Un buen lugar democrático es el parque, donde la naturaleza libre y plural se ordena y recoge para el encuentro de todos en un mismo solaz festivo, atravesado por los presidentes del Parlamento y de la Generalitat desde la estatua de Prim,el demoledor de la Ciudadela opresora. No hay espectáculo pasivo de un desfile militar, sino acto de culto, ritual, a la patria popular y a su única bandera, no por oficial, sino por propia. Acto religioso, religante, sobrio, austero, emotivo hasta el fondo. La luz del mediodía exige transparencia de los gobernantes y el sol de justicia que cae sobre ellos ha de hacerles sudar ante las demandas sociales de un patriotismo cívico y exigente. Comienza luego la catarsis de asumir todos una historia de guerras para redimirla del odio y del rencor y hacernos aptos para el diálogo y la paz. Recordado el antiguo romance del Corpus de Sangre, dos niños entregan a los presidentes los versos de Martí Pol "Convertiremos el antiguo dolor en amor y lo legaremos, solemnes, a la historia". Al pronunciar una voz en off la palabra paz, los Mossos d'Esquadra,desarmados, se ponen en marcha como un ejército pacífico, aplaudidísimo, que simboliza la garantía mejor que ofrece la razón y el derecho y que camina a la sombra de los tilos, signo ancestral de sanación y paz.
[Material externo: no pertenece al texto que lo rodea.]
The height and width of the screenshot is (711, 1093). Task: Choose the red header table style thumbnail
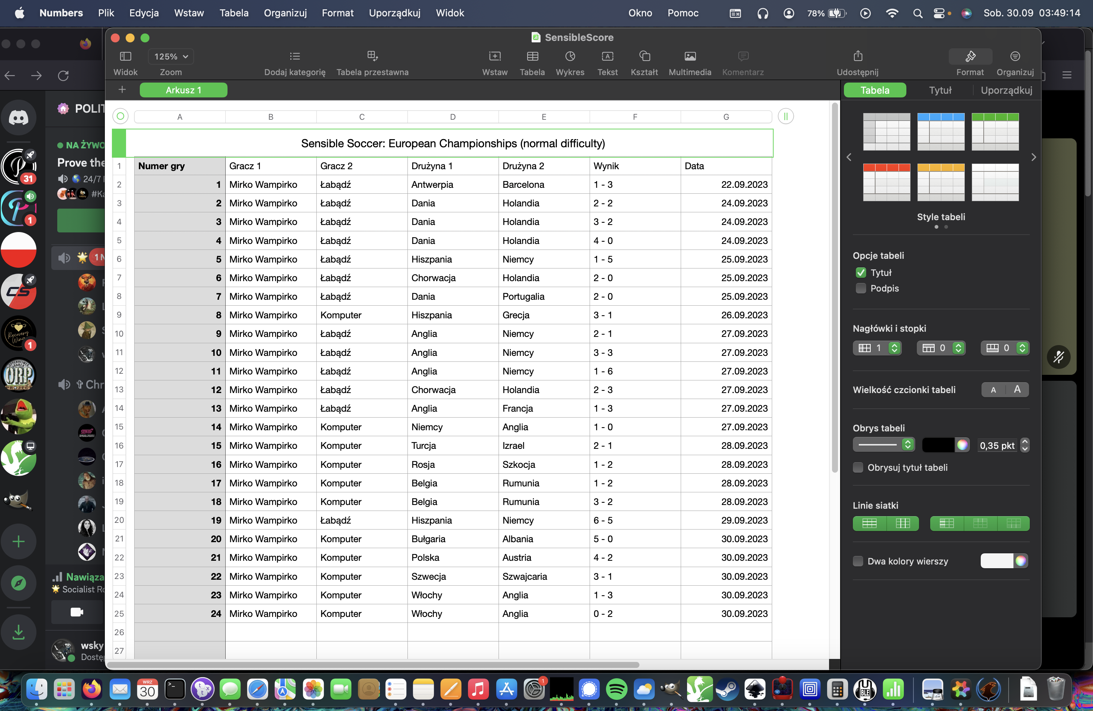coord(886,182)
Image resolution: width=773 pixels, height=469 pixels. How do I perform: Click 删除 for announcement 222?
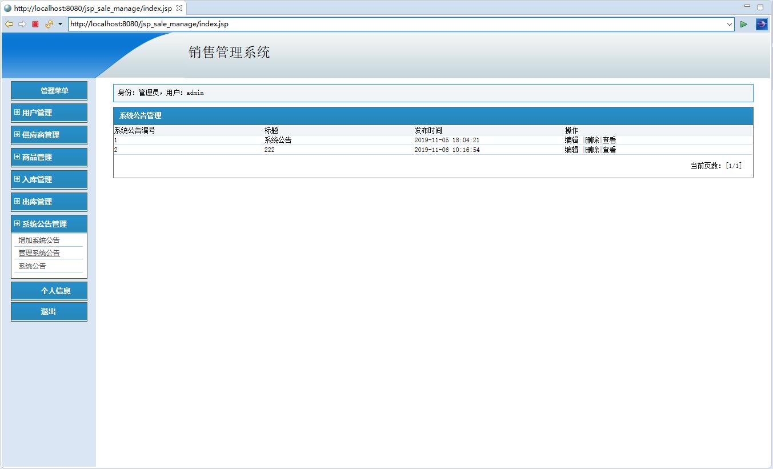[591, 150]
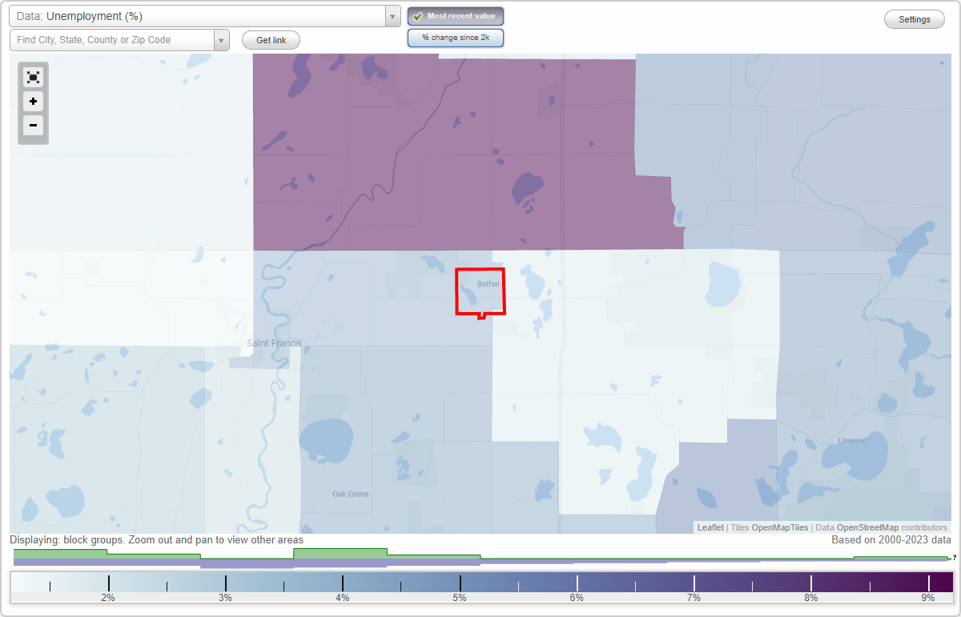Click the Bethel area outlined in red
The image size is (961, 617).
point(479,292)

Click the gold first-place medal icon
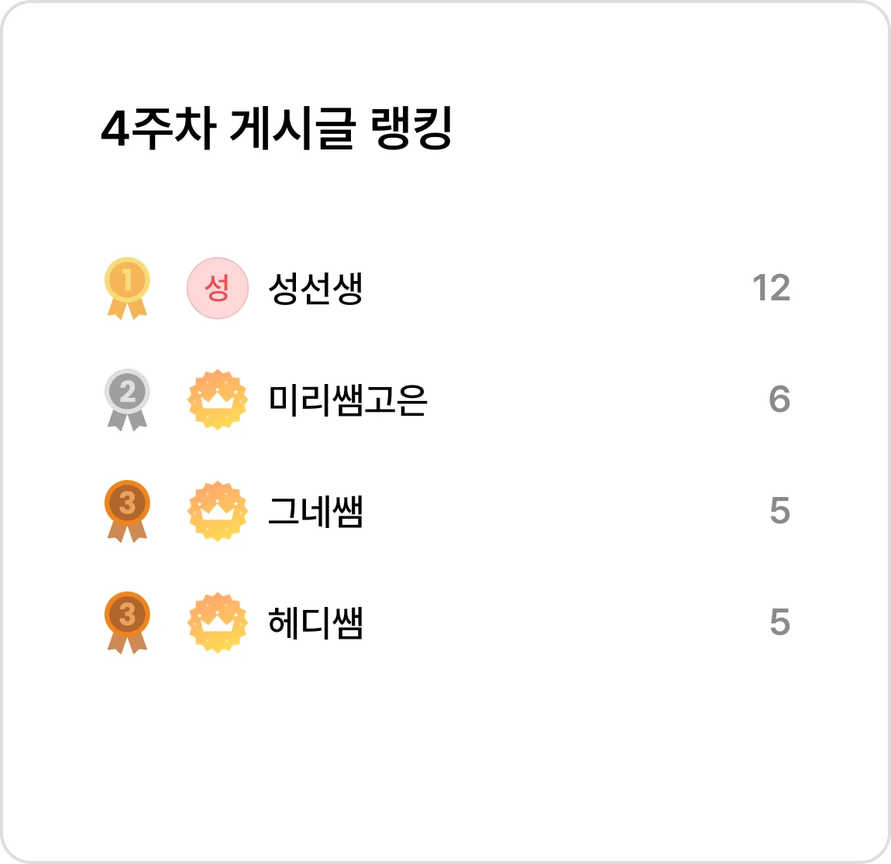(127, 288)
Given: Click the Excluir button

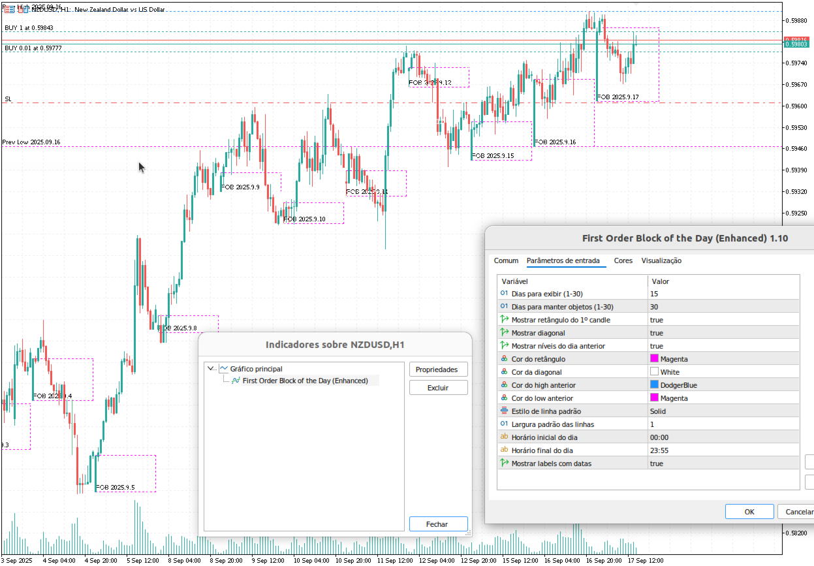Looking at the screenshot, I should pos(439,388).
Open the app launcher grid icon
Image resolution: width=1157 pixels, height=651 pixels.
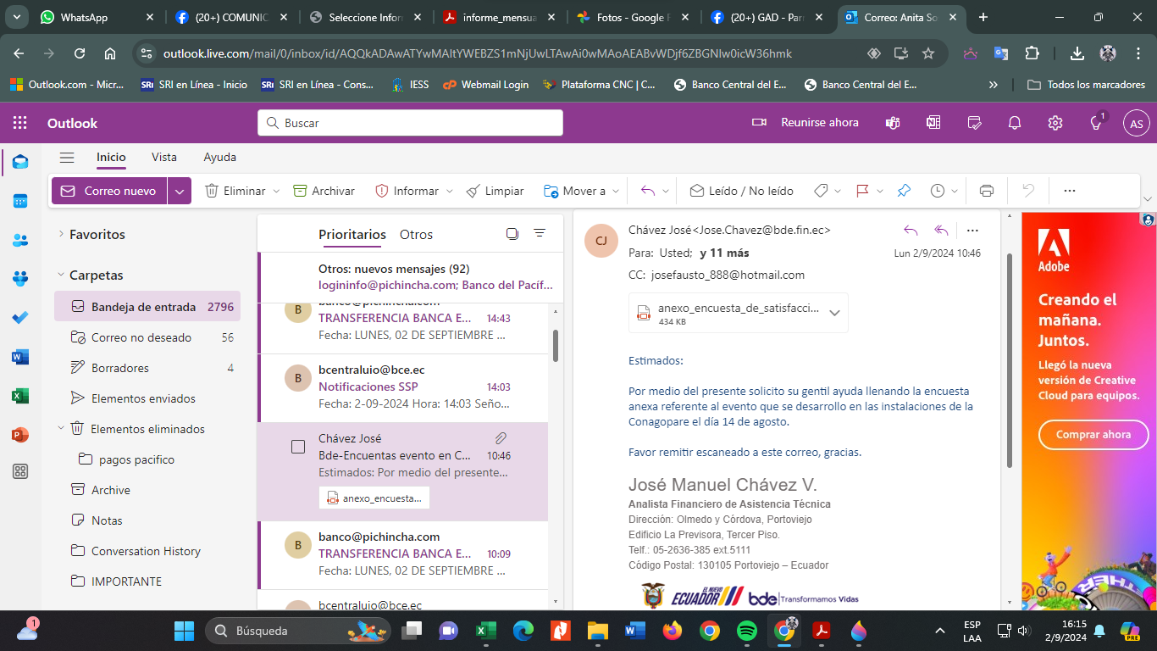[20, 123]
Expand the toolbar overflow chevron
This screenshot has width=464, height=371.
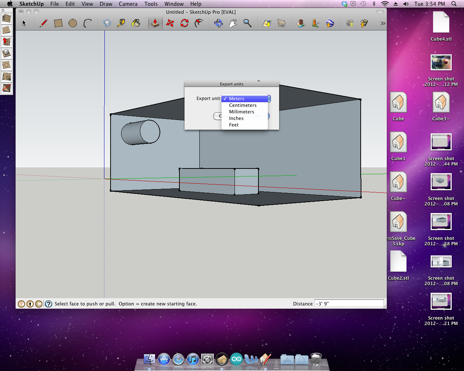click(382, 23)
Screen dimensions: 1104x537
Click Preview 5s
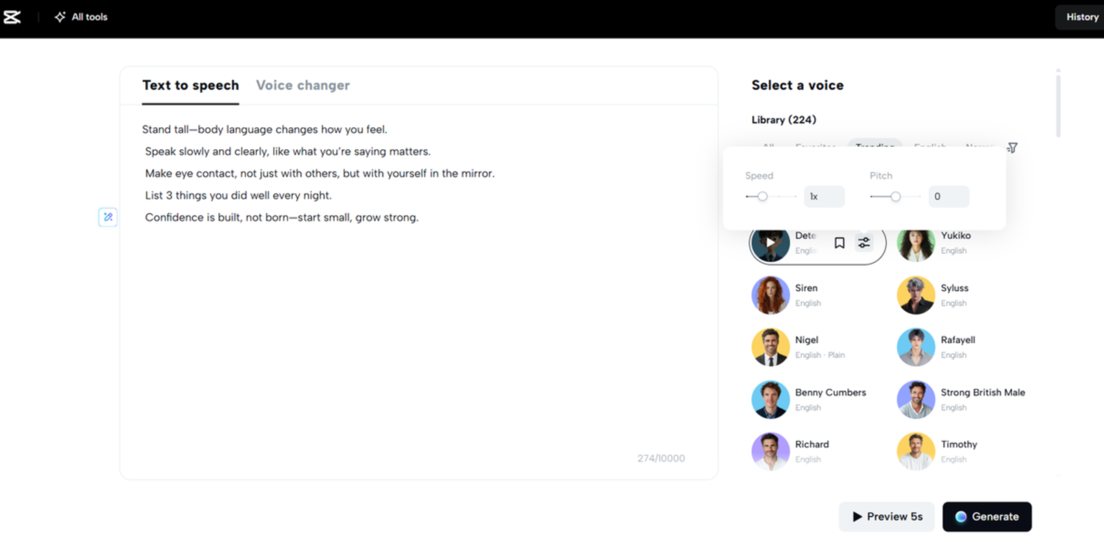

Llach canta que "no nos guía otra bandera que la libertad" y que "si la lucha es sangrienta será para vergüenza de la sangre". Serrat canta a los "otros catalanes" y a los caídos en la última Guerra Civil. El Cant dels ocells, que Pau Casals oponía a la inhumanidad e inutilidad de toda guerra, vibra en la soprano de color que simboliza a todos los pueblos de la Tierra. El acto es, ante todo, música, lenguaje universal y el preferido de los catalanes que hace de baño purificador del sentimiento histórico. Cumplida la catarsis colectiva, se puede ya izar la senyera del Ayuntamiento de Organyà acompañada por el himno nacional que todos cantan unidos. Cada año un ayuntamiento aportará la suya porque Cataluña es cada uno de ellos y es notoria la tradición municipalista de nuestro país.

Se ha fundado una nueva tradición. La Diada del futuro simbolizará el proceso creador de una pequeña comunidad política, internacional en su interior y externamente universal, que se gana con esfuerzo, coraje y paciencia un lugar digno e influyente en España, Europa y el mundo entero. Diada de la verdadera patria: aquella en la que se practiquen los valores de justicia, libertad, progreso y fraternidad contra la pobreza, el odio y el fanatismo. Todos los partidos elogiaron el acto sin reservas, desde el PP a ERC. Sólo Artur Mas, el solitario, lo calificó de "simple complemento" y encontró que su mensaje de universalidad y su liturgia, propia de cualquier Estado, "despersonalizaba a Cataluña". La consejera de Interior, Montserrat Tura, responsable eficaz del acto, le preguntó a la joven arquitecta que había concebido y realizado hasta el detalle su guión cómo lo calificaría, una vez celebrado. "Como un acto de amor" fue la respuesta.